Some COVID clinical trials lacked diversity, female representation

Illustration of a syringe with an asterisk

Illustration: Annelise Capossela/Axios

Women were underrepresented in pandemic trials of antiviral treatments, and sponsors didn't recruit enough Black and Asian participants for human studies on COVID vaccines, a new JAMA analysis of more than 100 trials found.

Why it matters: Treatment regimens that are found to be effective in clinical trials can't be confidently applied to all populations when certain groups are not adequately represented, researchers said.

What they found: The researchers analyzed 122 clinical trial studies that included more than 176,000 participants conducted during the pandemic from October 2019 to February 2022.

  • Women were underrepresented in studies of drugs used to treat people hospitalized with the virus.
  • Women are often underrepresented in trials due to the potential risk for fertility or pregnancy impacts.
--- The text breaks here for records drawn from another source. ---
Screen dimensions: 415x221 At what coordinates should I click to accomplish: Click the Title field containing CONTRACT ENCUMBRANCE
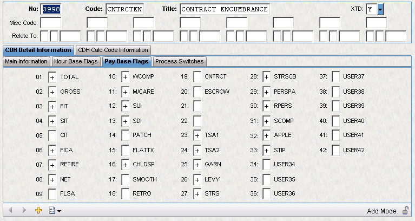pyautogui.click(x=223, y=9)
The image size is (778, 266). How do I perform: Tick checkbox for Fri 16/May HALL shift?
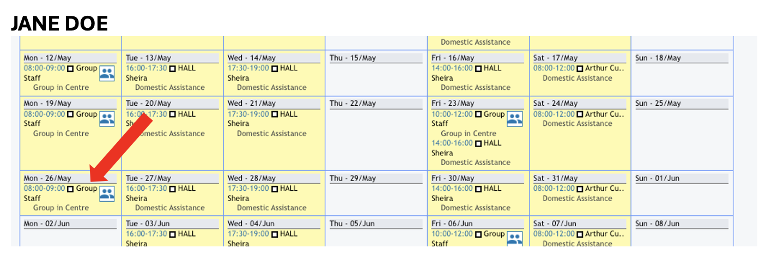pos(478,69)
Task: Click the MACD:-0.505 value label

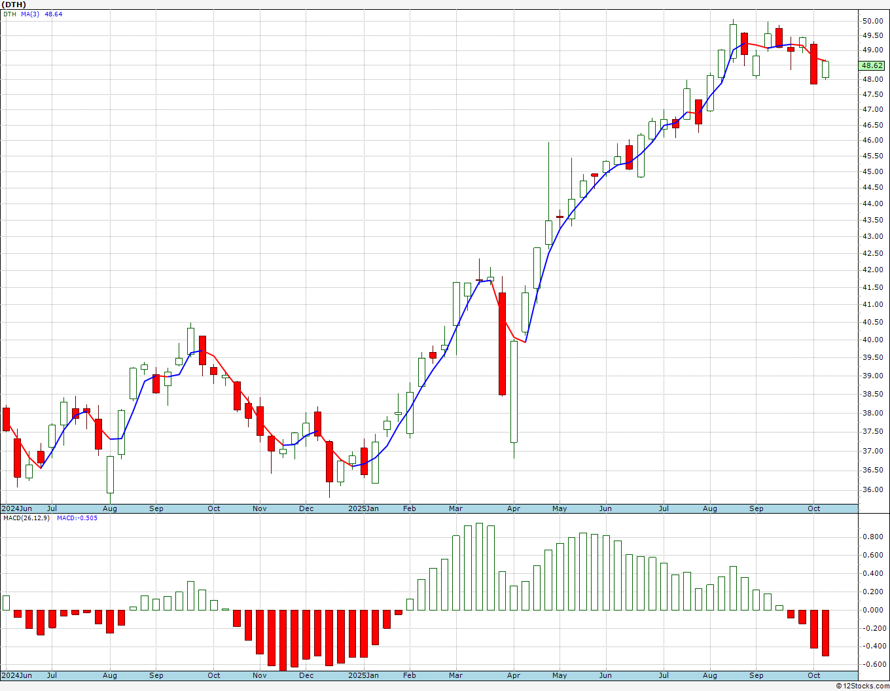Action: click(77, 518)
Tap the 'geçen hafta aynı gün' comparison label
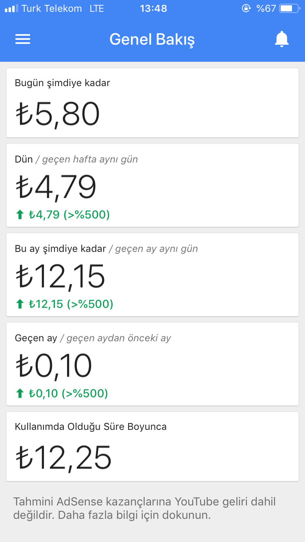Viewport: 305px width, 542px height. point(89,159)
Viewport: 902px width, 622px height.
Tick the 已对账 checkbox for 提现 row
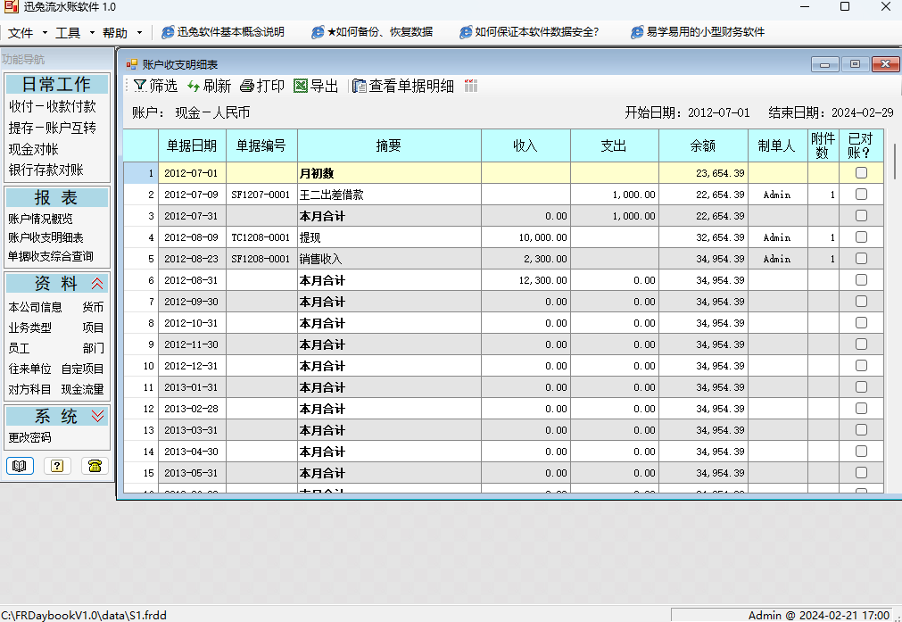click(861, 237)
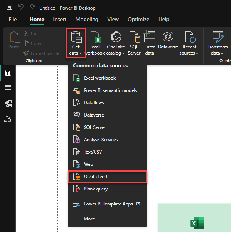Switch to Report view in sidebar
The height and width of the screenshot is (232, 231).
(8, 73)
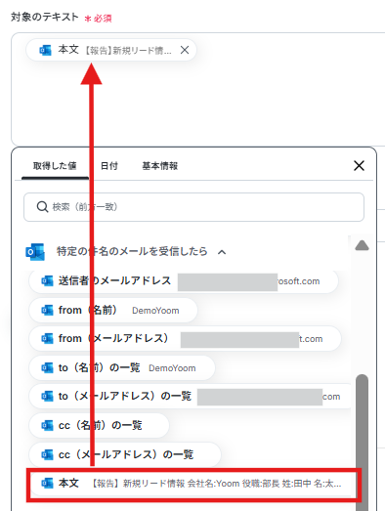This screenshot has height=511, width=385.
Task: Select cc(名前)の一覧 value
Action: point(99,425)
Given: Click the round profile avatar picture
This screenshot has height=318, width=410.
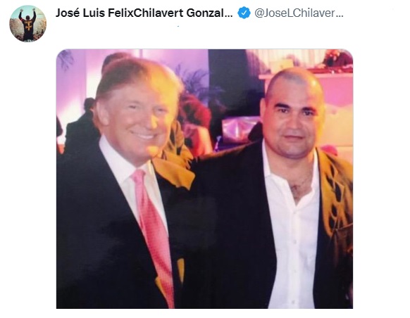Looking at the screenshot, I should click(x=27, y=23).
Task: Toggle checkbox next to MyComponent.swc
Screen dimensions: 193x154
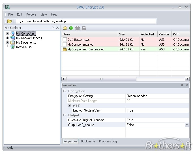Action: point(65,44)
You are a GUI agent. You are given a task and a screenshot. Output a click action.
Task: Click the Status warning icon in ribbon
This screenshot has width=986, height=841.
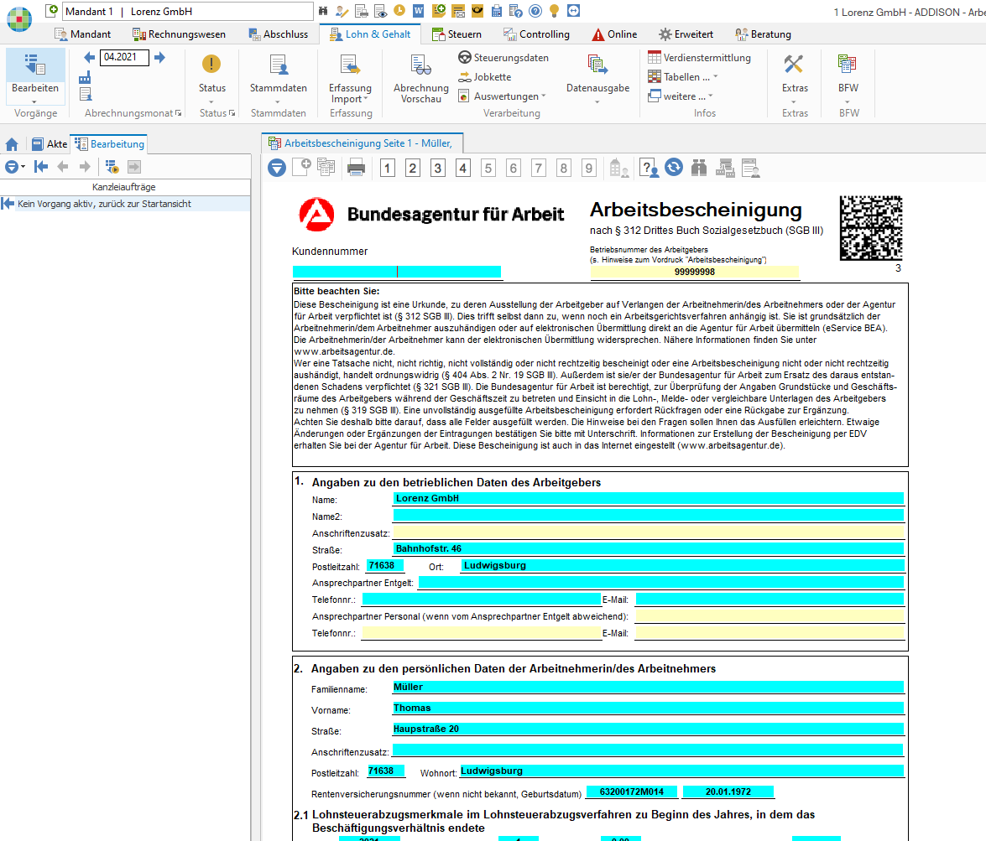[x=211, y=65]
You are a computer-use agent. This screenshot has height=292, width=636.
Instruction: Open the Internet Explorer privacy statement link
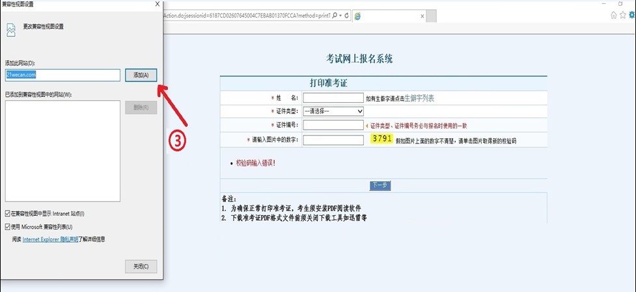(x=50, y=239)
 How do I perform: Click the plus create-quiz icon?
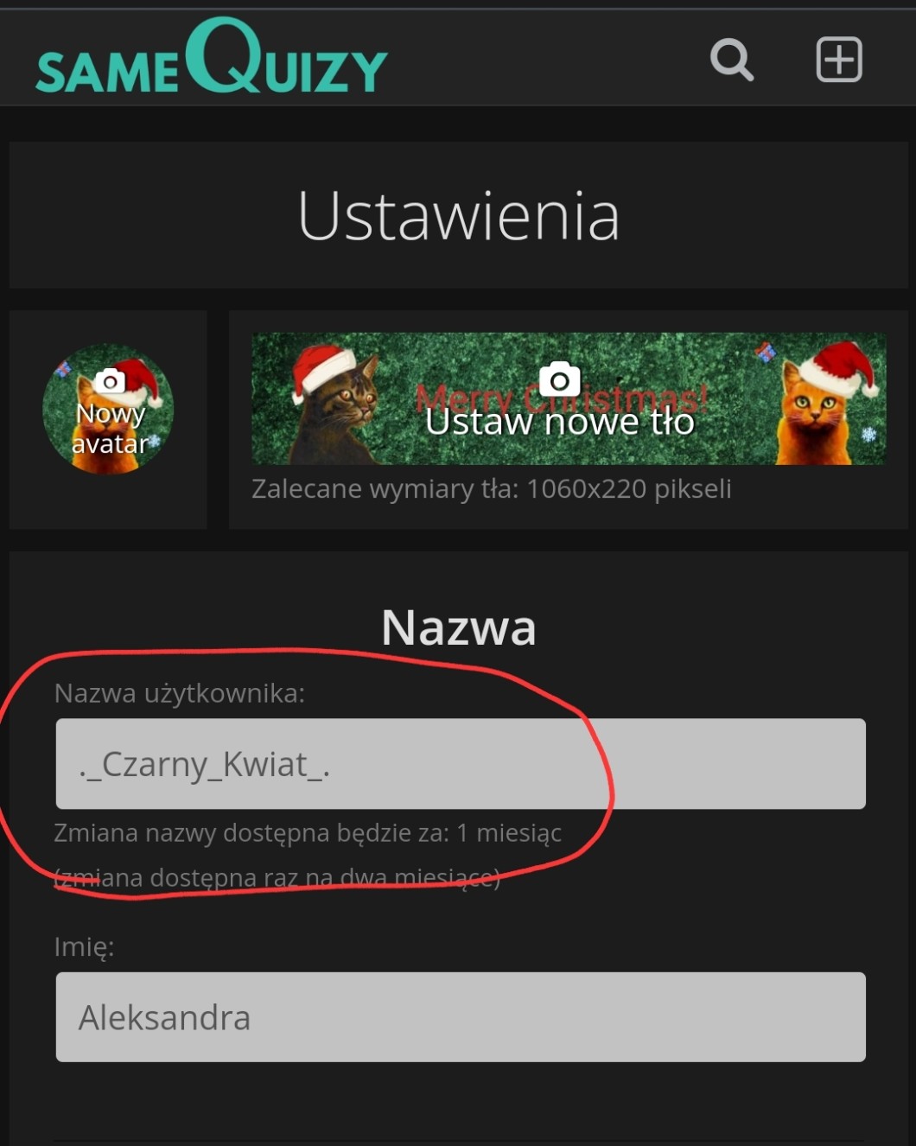(x=839, y=60)

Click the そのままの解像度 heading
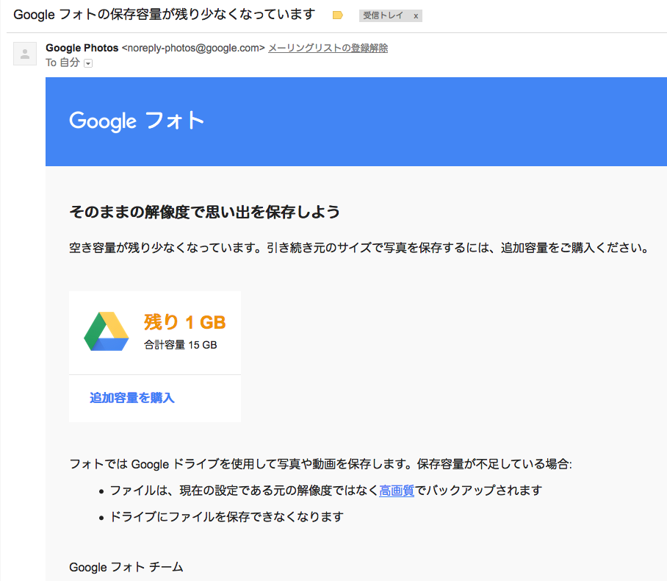[x=205, y=212]
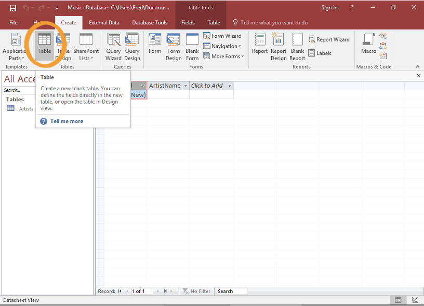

But they might have been shut out during the pandemic because they were not getting as sick as men.
  • "There was a systematic pattern whereby men tended to be more sick and had worse morbidity from COVID-19, and that pattern probably influenced who was in the hospital and where treatment trials were recruiting from," Joseph Unger, study co-author and researcher Fred Hutchinson Cancer Center, told Axios.
  • Asian and Black participants were underrepresented in prevention trials that primarily tested COVID vaccine candidates, but they were well-represented in treatment trials which were primarily conducted in hospitals during the pandemic.

The intrigue: Some diversity efforts yielded positive results: Hispanic and Latino participants were actually overrepresented in treatment trials.

  • This is in part due to large clinical trial sites in California, Texas and Florida, study authors said, which have some of the largest Hispanic populations in the country.
  • Designing trials in a way that can capture diverse patient groups helped in this case, the study authors conclude, to include Hispanic populations in results.

The bottom line: The analysis points to the need to improve diversity in clinical trials, particularly those not subject to National Institutes of Health mandates that require racial representation, the study authors conclude.

"Access to clinical trial sites is a big driver of participation," Unger said.